◆ **What you should do**
All records that follow are to be restated exactly.

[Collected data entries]
○ ○ ○ ○ ○

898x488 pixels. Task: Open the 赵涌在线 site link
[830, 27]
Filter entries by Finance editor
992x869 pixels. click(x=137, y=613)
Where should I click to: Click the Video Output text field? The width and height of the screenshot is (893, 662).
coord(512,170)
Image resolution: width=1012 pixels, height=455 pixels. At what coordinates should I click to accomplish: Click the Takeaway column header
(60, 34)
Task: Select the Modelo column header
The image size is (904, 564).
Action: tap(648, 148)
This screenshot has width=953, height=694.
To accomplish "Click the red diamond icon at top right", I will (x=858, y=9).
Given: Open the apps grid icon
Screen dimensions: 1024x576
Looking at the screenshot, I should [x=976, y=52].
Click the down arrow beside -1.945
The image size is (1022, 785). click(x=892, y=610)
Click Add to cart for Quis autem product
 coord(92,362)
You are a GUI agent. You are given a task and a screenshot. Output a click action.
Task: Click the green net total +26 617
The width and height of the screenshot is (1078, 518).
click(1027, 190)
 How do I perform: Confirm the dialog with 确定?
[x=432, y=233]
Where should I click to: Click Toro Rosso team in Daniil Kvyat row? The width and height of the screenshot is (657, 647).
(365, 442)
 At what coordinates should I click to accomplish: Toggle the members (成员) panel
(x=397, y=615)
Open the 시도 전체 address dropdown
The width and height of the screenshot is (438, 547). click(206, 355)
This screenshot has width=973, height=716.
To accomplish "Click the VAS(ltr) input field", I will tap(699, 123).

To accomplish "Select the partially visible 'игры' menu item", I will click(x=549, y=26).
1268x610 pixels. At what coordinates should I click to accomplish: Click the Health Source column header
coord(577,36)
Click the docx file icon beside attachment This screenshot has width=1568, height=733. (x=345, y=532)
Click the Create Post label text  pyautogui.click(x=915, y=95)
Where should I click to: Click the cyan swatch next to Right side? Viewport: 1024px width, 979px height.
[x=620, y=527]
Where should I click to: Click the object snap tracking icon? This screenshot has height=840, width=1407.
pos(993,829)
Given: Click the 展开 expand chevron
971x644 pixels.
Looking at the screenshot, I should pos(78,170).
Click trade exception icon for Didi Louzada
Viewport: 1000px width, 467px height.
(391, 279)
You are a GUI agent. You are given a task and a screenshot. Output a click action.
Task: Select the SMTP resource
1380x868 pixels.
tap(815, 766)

○ ○ ○ ○ ○

◆ **Your response**
898x488 pixels. Task: Open the 赵涌在线 site link
[830, 27]
Filter entries by Finance editor
992x869 pixels. click(x=137, y=613)
Where should I click to: Click the Video Output text field? The width and height of the screenshot is (893, 662).
coord(512,170)
Image resolution: width=1012 pixels, height=455 pixels. At what coordinates should I click to accomplish: Click the Takeaway column header
(60, 34)
Task: Select the Modelo column header
The image size is (904, 564).
Action: tap(648, 148)
This screenshot has width=953, height=694.
To accomplish "Click the red diamond icon at top right", I will (x=858, y=9).
Given: Open the apps grid icon
Screen dimensions: 1024x576
Looking at the screenshot, I should [x=976, y=52].
Click the down arrow beside -1.945
The image size is (1022, 785). click(x=892, y=610)
Click Add to cart for Quis autem product
 coord(92,362)
You are a GUI agent. You are given a task and a screenshot. Output a click action.
Task: Click the green net total +26 617
The width and height of the screenshot is (1078, 518).
click(1027, 190)
 How do I perform: Confirm the dialog with 确定?
[x=432, y=233]
Where should I click to: Click Toro Rosso team in Daniil Kvyat row? The width and height of the screenshot is (657, 647).
(365, 442)
 At what coordinates should I click to accomplish: Toggle the members (成员) panel
(x=397, y=615)
Open the 시도 전체 address dropdown
The width and height of the screenshot is (438, 547). click(206, 355)
This screenshot has width=973, height=716.
To accomplish "Click the VAS(ltr) input field", I will tap(699, 123).

To accomplish "Select the partially visible 'игры' menu item", I will click(x=549, y=26).
1268x610 pixels. At what coordinates should I click to accomplish: Click the Health Source column header
coord(577,36)
Click the docx file icon beside attachment This screenshot has width=1568, height=733. (x=345, y=532)
Click the Create Post label text  pyautogui.click(x=915, y=95)
Where should I click to: Click the cyan swatch next to Right side? Viewport: 1024px width, 979px height.
[x=620, y=527]
Where should I click to: Click the object snap tracking icon? This screenshot has height=840, width=1407.
pos(993,829)
Given: Click the 展开 expand chevron
971x644 pixels.
Looking at the screenshot, I should pos(78,170).
Click trade exception icon for Didi Louzada
Viewport: 1000px width, 467px height.
(391, 279)
You are a GUI agent. You are given a task and a screenshot. Output a click action.
Task: Select the SMTP resource
1380x868 pixels.
tap(815, 766)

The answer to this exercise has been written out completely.